:: Provided text ::

Skip to content

KPI Energy Losses - Waterfall

For more details on energy losses data and waterfall calculation see this dedicated page in the reference section.

KpiEnergyWaterfall(perfdb)

Class used for getting energy waterfall values. Can be accessed via perfdb.kpis.energy.waterfall.

Parameters:

  • perfdb

    (PerfDB) –

    Top level object carrying all functionality and the connection handler.

Source code in echo_postgres/perfdb_root.py
Python
def __init__(self, perfdb: e_pg.PerfDB) -> None:
    """Base class that all subclasses should inherit from.

    Parameters
    ----------
    perfdb : PerfDB
        Top level object carrying all functionality and the connection handler.

    """
    self._perfdb: e_pg.PerfDB = perfdb

get(period, group_name, group_type_name, waterfall_type='relative_perc', include_p50_deviation=False, output_type='pd.Series')

Gets the energy waterfall values for a specific period, group name, group type name and waterfall type.

The resulting values will be positive or negative depending on how each loss impacted the final value. First and last entries in the result are always positive as they represent Gross/Measured (measured, target) or Target/Measured (relative_abs, relative_perc).

The output aims to be used directly in a waterfall chart, where the first and last entries are the total values and the intermediate entries are the losses.

In case include_p50_deviation is set to True, two extra entries will be added at the beginning of the result: P50 and Target Adjustment. P50 is a total value and Target Adjustment is the difference between Target and P50.

Currently this method is getting the values from perfdb.kpis.energy.losses.values as it contains both the lost energy values as well as the target and measured.

For more details on how the waterfall is calculated, specially on relative_abs and relative_perc, check the Reference/Energy Losses section of the documentation.

Parameters:

  • period

    (DateTimeRange) –

    Period for which to get the values. Hour and minute will be removed, only the dates will be considered and are considered as inclusive.

  • group_name

    (str) –

    Name of the desired group.

  • group_type_name

    (str) –

    Name of the desired group type.

  • waterfall_type

    (Literal['actual', 'target', 'relative_abs', 'relative_perc'], default: 'relative_perc' ) –

    Type of the waterfall to get. Can be one of:

    • measured: Actual values in MWh
    • measured_perc: Actual values in percentage
    • target: Target values in MWh
    • target_perc: Target values in percentage
    • relative_abs: Difference of measured and target values in MWh
    • relative_perc: Difference of measured and target values in percentage

    By default, relative_perc is used.

:: Job A ::
According to the energy waterfall documentation, which two entries are added at the beginning of the result when include_p50_deviation is set to True?
:: Job B ::
Pick up the energy waterfall documentation after its final sentence and continue writing it.

(A sequence of records)
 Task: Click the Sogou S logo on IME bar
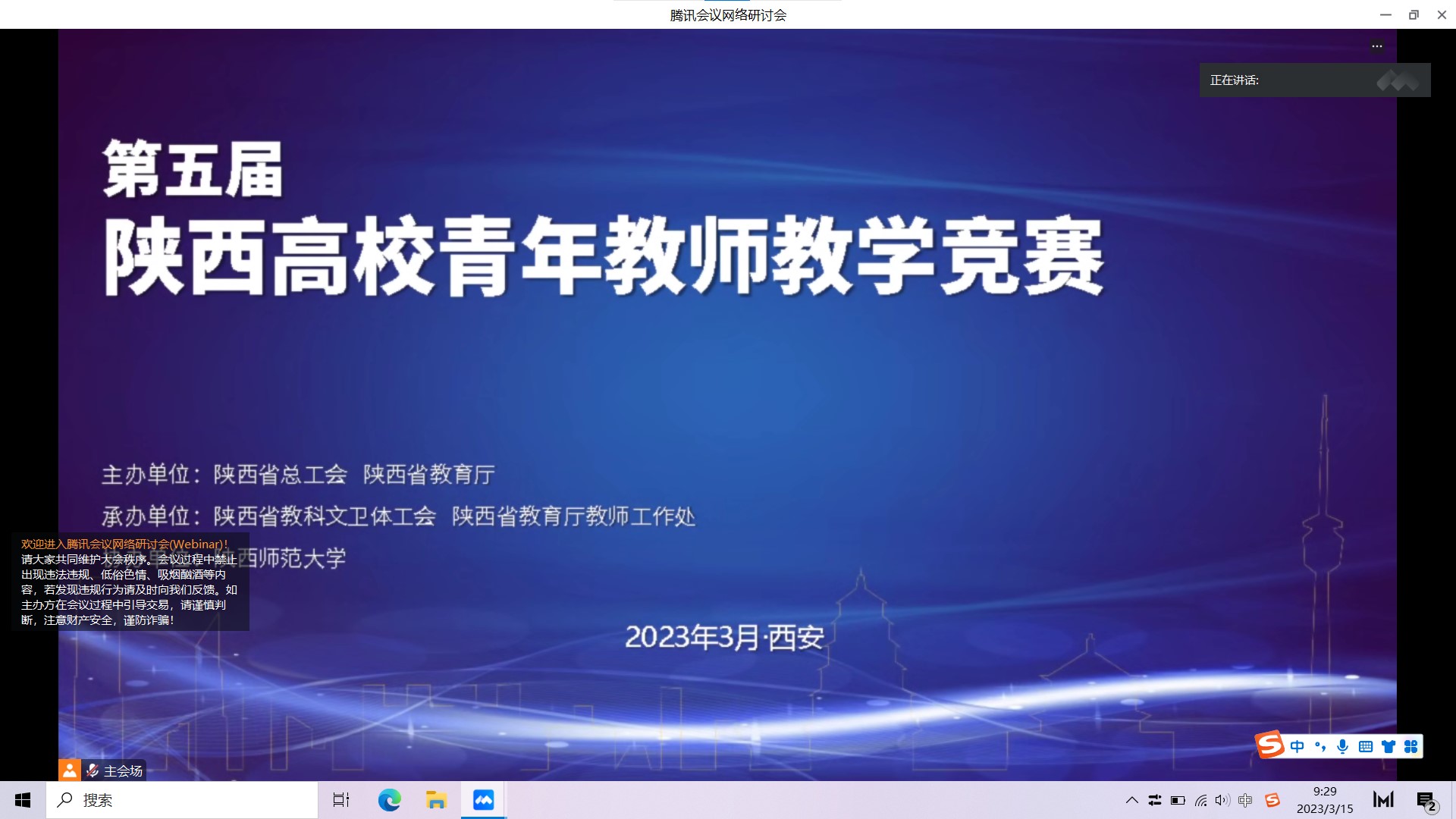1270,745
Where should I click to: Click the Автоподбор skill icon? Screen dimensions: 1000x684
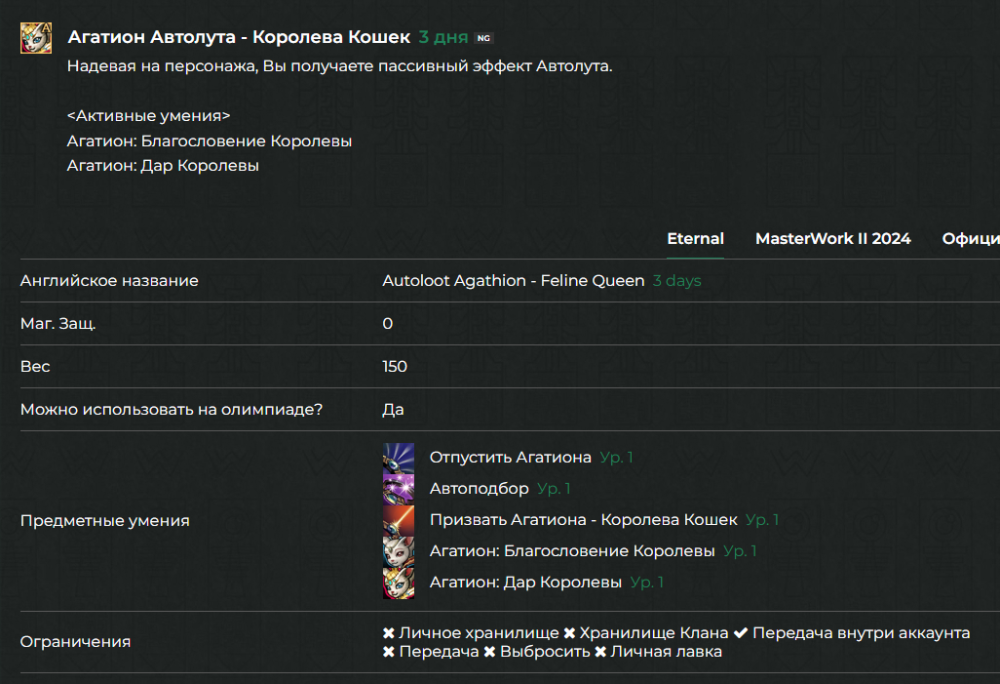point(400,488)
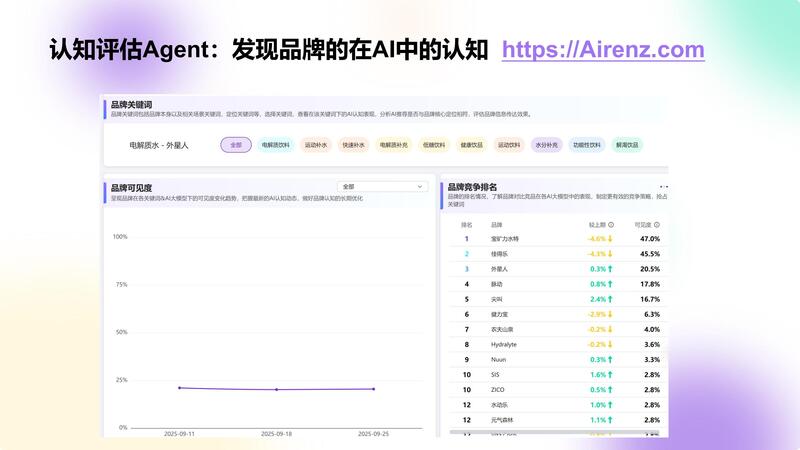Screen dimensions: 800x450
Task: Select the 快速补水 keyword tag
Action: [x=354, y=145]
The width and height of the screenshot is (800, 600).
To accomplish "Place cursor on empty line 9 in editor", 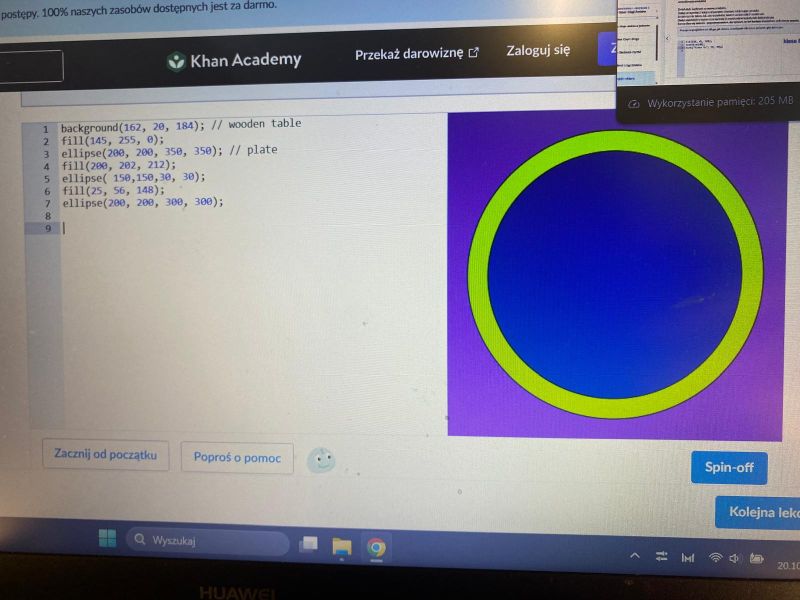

:: Output A ::
P50 and Target Adjustment.

:: Output B ::
  • include_p50_deviation

    (bool, default: False ) –

    Whether to include the P50 deviation in the waterfall or not. Only applicable if waterfall_type is one of relative_abs or relative_perc. By default, False.

  • output_type

    (Literal['pd.Series', 'pl.DataFrame'], default: 'pd.Series' ) –

    Whether to return a pandas Series or a polars DataFrame. By default, pandas Series is used.

Returns:

  • Series or DataFrame –

    Series or DataFrame with results for wanted group. The index is the name of the loss. Depending on the waterfall_type, there will be special rows added:

    • Gross: First row with the total value of the group. Applicable to all types, except relative types. If a percentage type is selected it will be equal to 100%.
    • Measured: Last row with containing actual measured values (net energy). Applicable to all types, except target and target_perc.
    • Target: Depending on the waterfall_type:
      • target and target_perc: Last row with the target values (expected net energy).
      • relative_abs and relative_perc: First row with the target values (expected net energy).

    If it is a polars DataFrame, it will contain the following columns: name and value

Source code in echo_postgres/kpi_energy_waterfall.py
Python
@validate_call
def get(
    self,
    period: DateTimeRange,
    group_name: str,
    group_type_name: str,
    waterfall_type: Literal["measured", "measured_perc", "target", "target_perc", "relative_abs", "relative_perc"] = "relative_perc",
    include_p50_deviation: bool = False,
    output_type: Literal["pd.Series", "pl.DataFrame"] = "pd.Series",
) -> pd.Series | pl.DataFrame:
    """Gets the energy waterfall values for a specific period, group name, group type name and waterfall type.

    The resulting values will be positive or negative depending on how each loss impacted the final value. First and last entries in the result are always positive as they represent Gross/Measured (measured, target) or Target/Measured (relative_abs, relative_perc).

    The output aims to be used directly in a waterfall chart, where the first and last entries are the total values and the intermediate entries are the losses.

    In case `include_p50_deviation` is set to True, two extra entries will be added at the beginning of the result: `P50` and `Target Adjustment`. `P50` is a total value and `Target Adjustment` is the difference between Target and P50.

    Currently this method is getting the values from `perfdb.kpis.energy.losses.values` as it contains both the lost energy values as well as the target and measured.

    For more details on how the waterfall is calculated, specially on relative_abs and relative_perc, check the `Reference/Energy Losses` section of the documentation.

    Parameters
    ----------
    period : DateTimeRange
        Period for which to get the values. Hour and minute will be removed, only the dates will be considered and are considered as inclusive.
    group_name : str
        Name of the desired group.
    group_type_name : str
        Name of the desired group type.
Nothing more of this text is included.